Task details: Copy the lines of the material word for word, starting at the line that has "Select the Street Address Line 2 field" and going to the end of the material. Leave out the pictures.

Entries on finding words and elements:
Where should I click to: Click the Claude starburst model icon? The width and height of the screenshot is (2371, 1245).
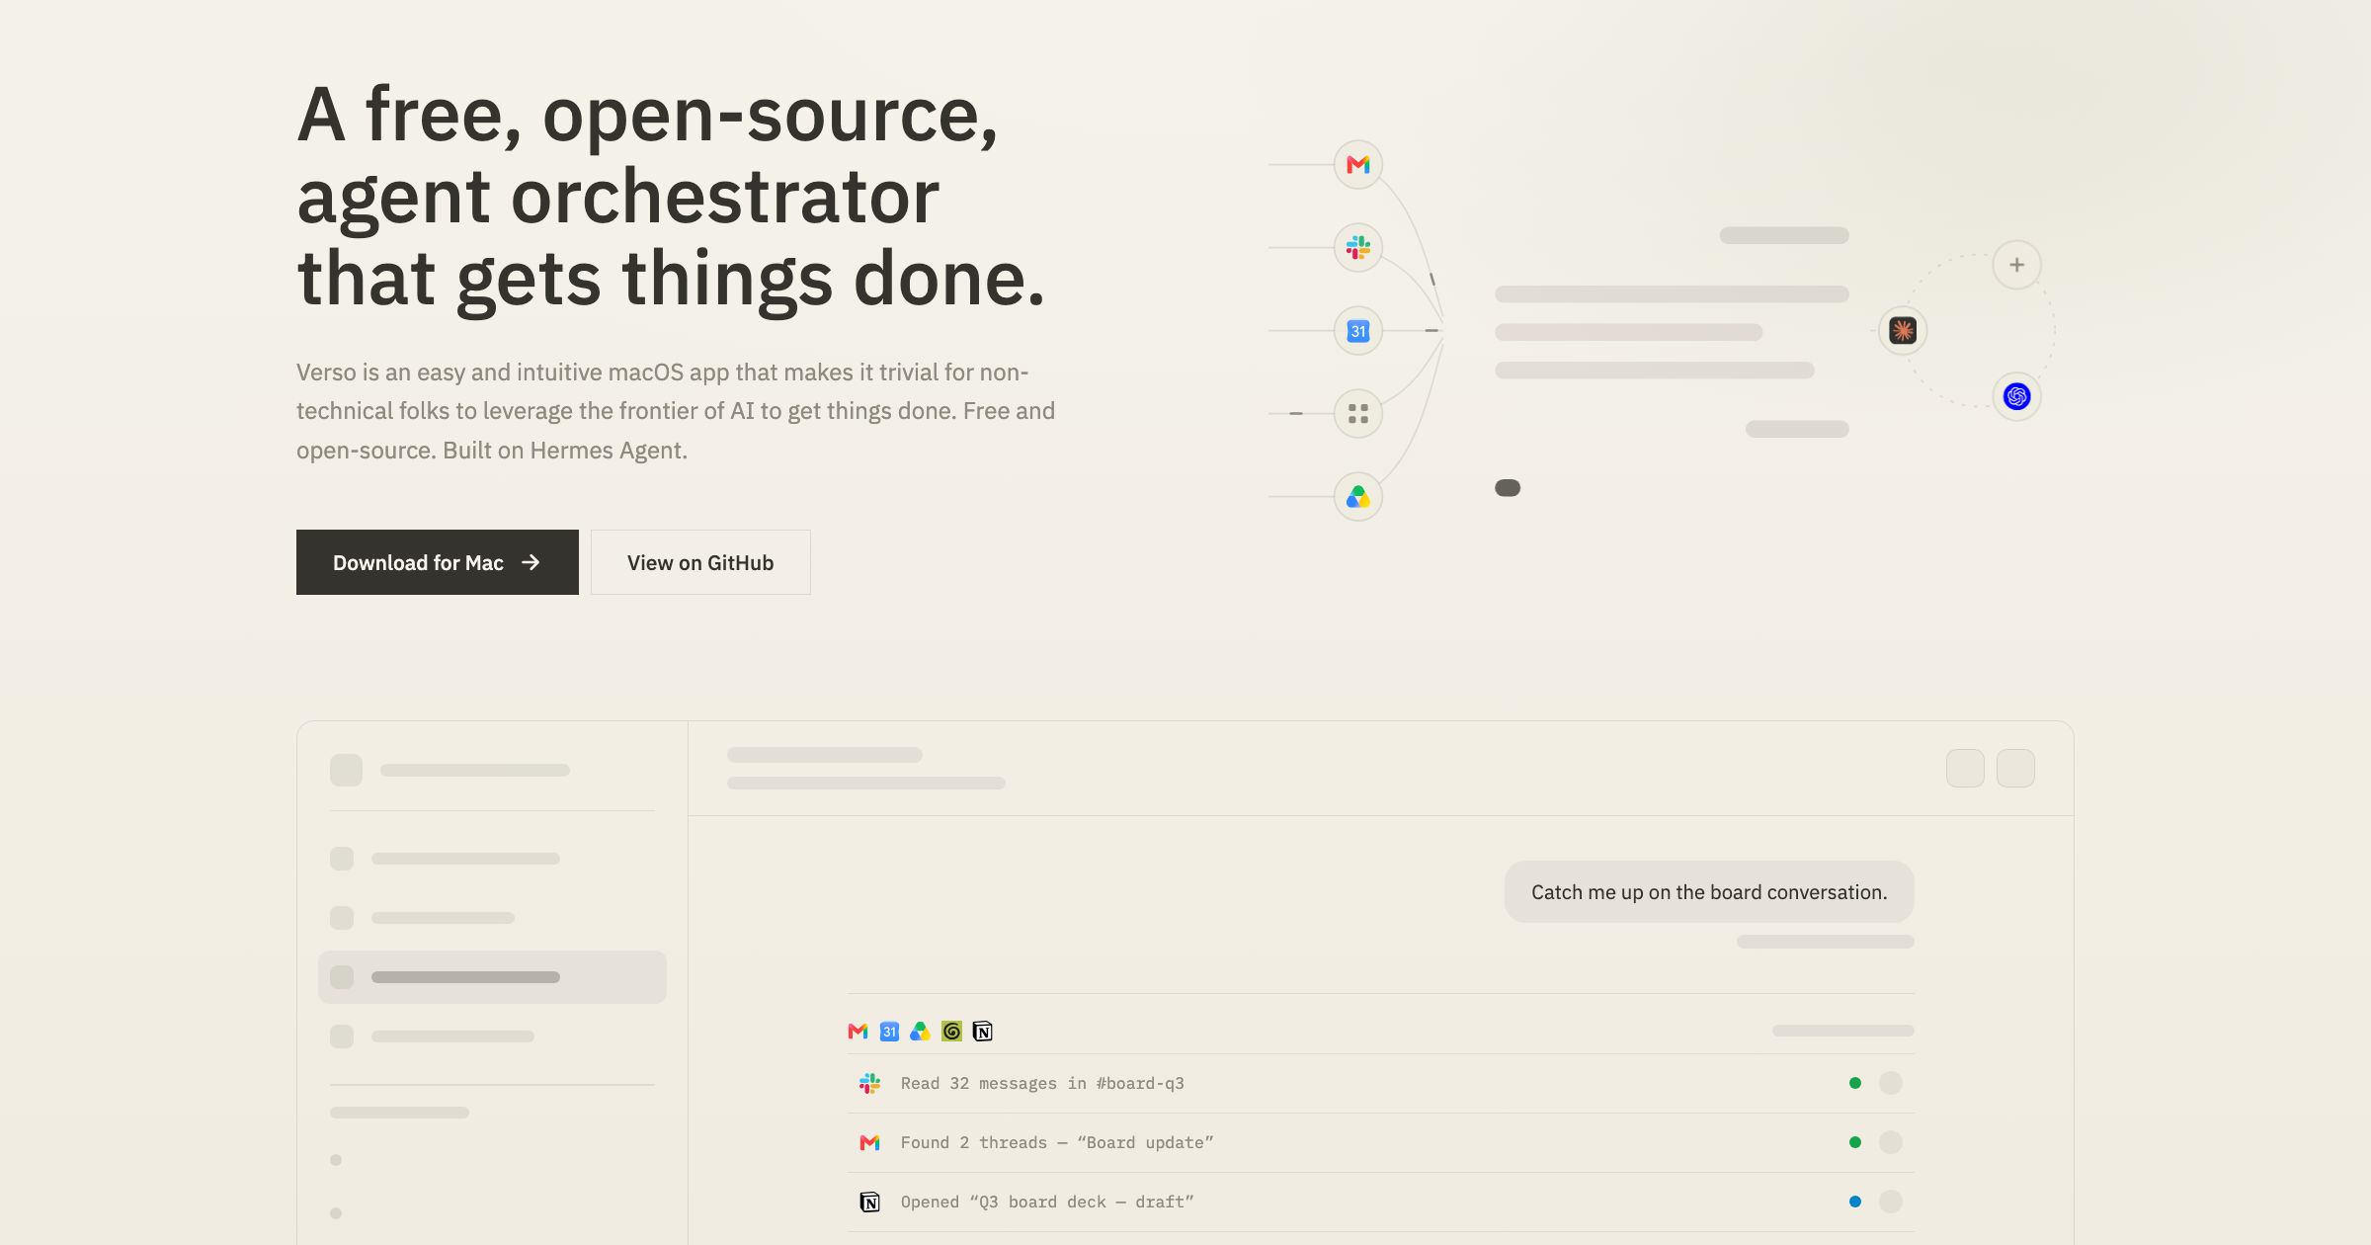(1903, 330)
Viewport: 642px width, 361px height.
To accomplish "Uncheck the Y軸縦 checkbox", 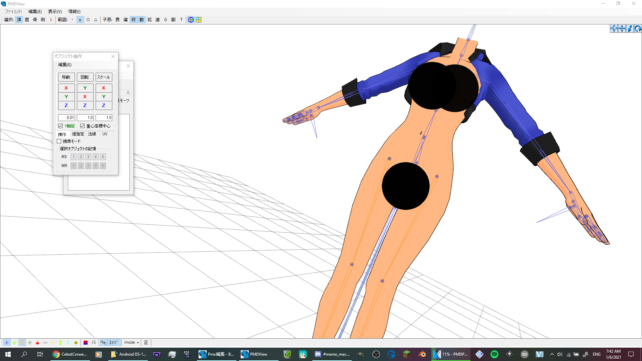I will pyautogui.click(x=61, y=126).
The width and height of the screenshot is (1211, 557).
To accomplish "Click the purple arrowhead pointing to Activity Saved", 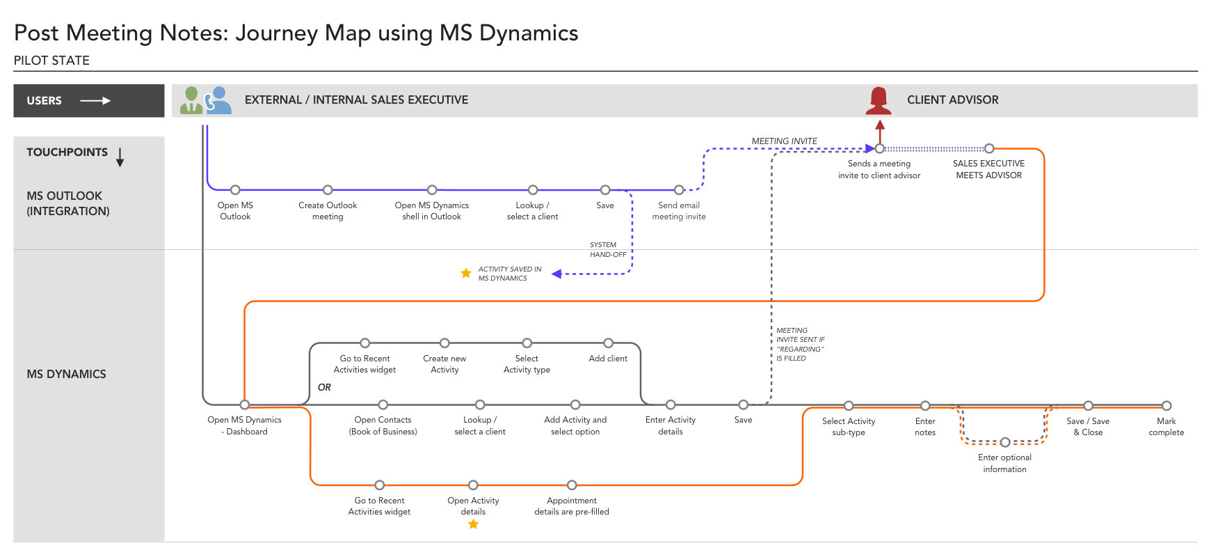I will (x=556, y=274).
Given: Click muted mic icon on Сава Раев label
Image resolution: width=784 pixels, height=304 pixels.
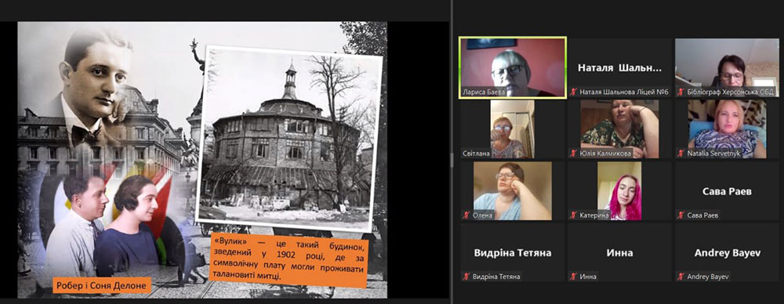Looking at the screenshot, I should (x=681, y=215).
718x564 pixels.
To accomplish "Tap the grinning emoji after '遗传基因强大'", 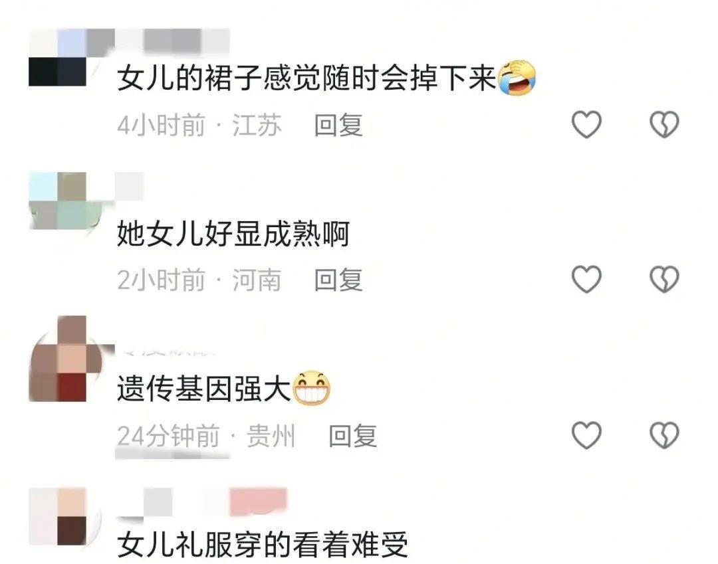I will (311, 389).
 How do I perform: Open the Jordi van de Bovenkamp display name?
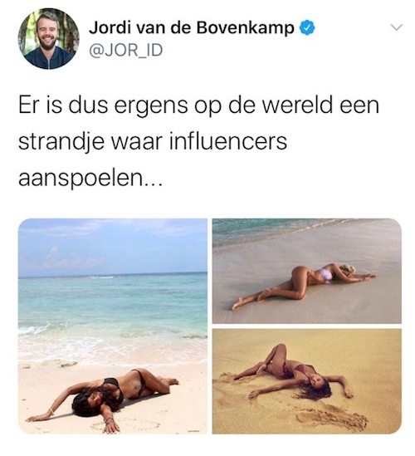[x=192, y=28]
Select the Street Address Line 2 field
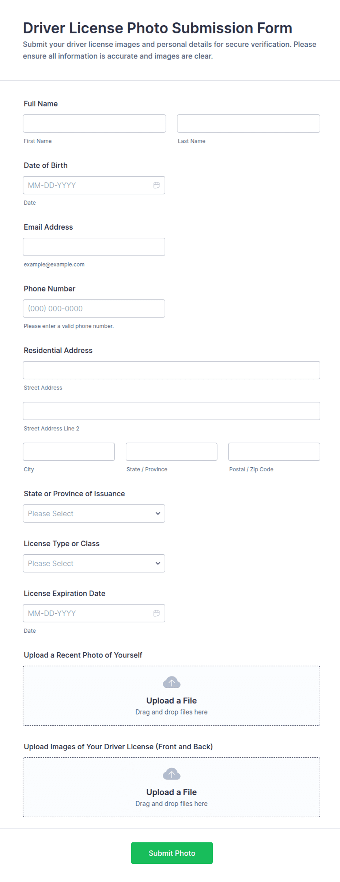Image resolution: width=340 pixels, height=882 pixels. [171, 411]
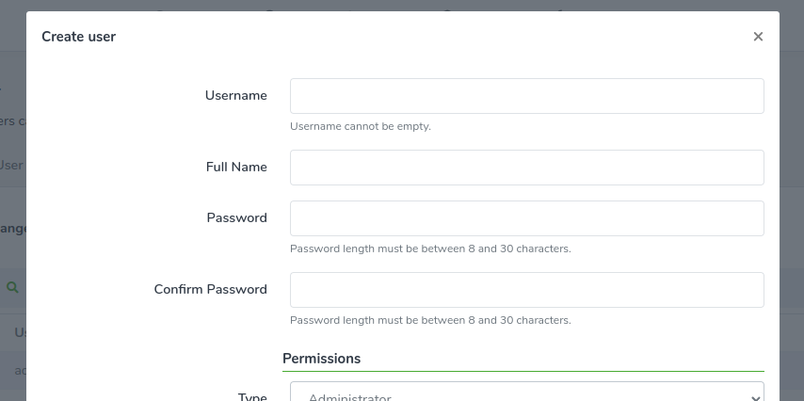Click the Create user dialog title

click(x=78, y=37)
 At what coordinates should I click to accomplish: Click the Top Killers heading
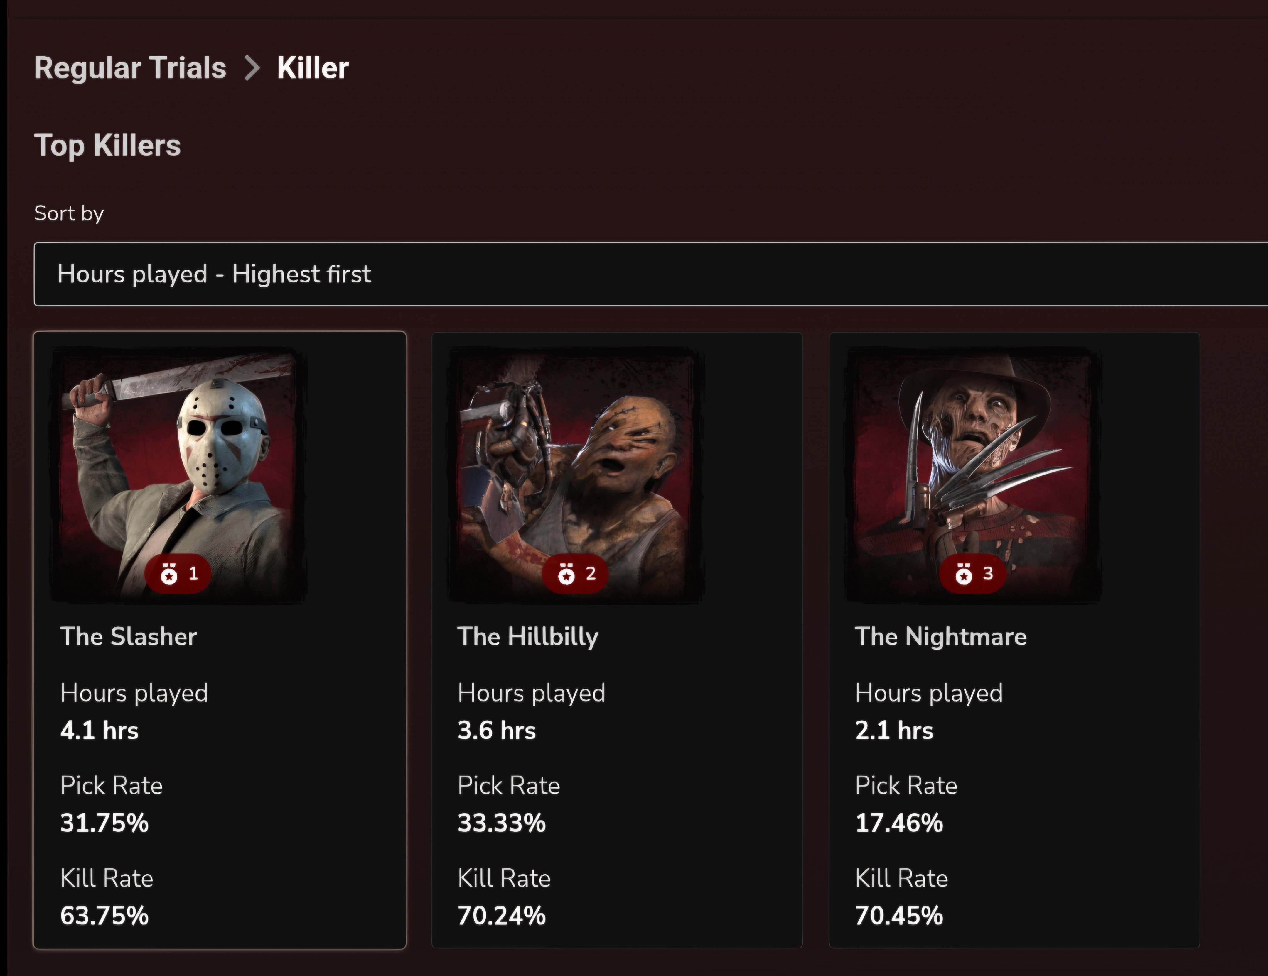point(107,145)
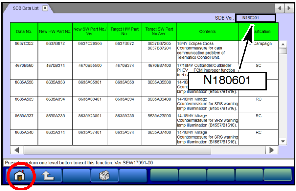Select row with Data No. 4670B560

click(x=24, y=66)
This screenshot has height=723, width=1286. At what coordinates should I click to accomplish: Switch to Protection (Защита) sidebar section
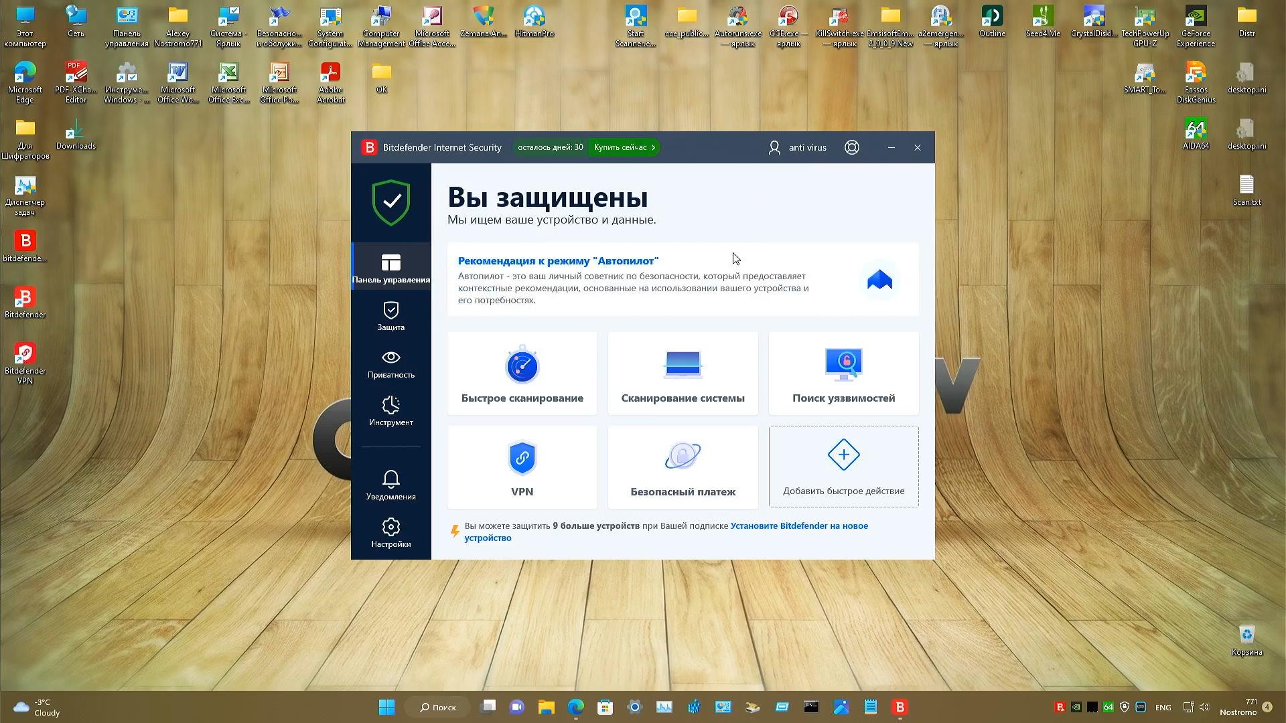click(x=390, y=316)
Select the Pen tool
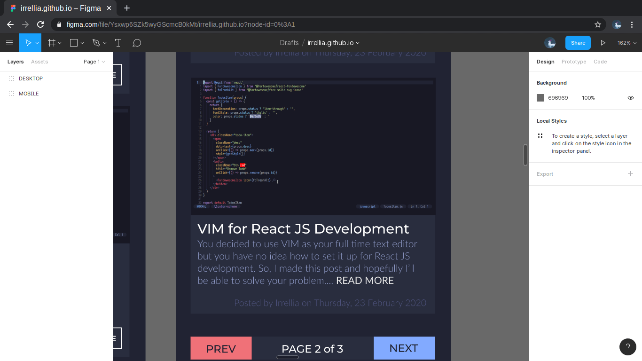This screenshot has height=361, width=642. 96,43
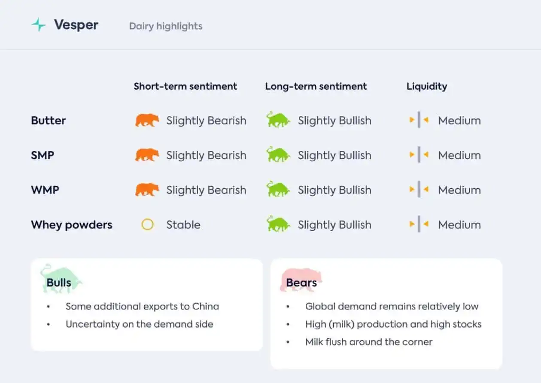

Output for this task:
Select the Street Address Line 2 field
Image resolution: width=340 pixels, height=882 pixels. [171, 411]
Click the Create user dialog title

click(x=78, y=37)
 At what coordinates should I click to accomplish: Click the Top Killers heading
point(107,145)
Select row with Data No. 4670B560

click(x=24, y=66)
This screenshot has height=723, width=1286. At what coordinates should I click to accomplish: Switch to Protection (Защита) sidebar section
click(x=390, y=316)
Select the Pen tool
This screenshot has height=361, width=642. 96,43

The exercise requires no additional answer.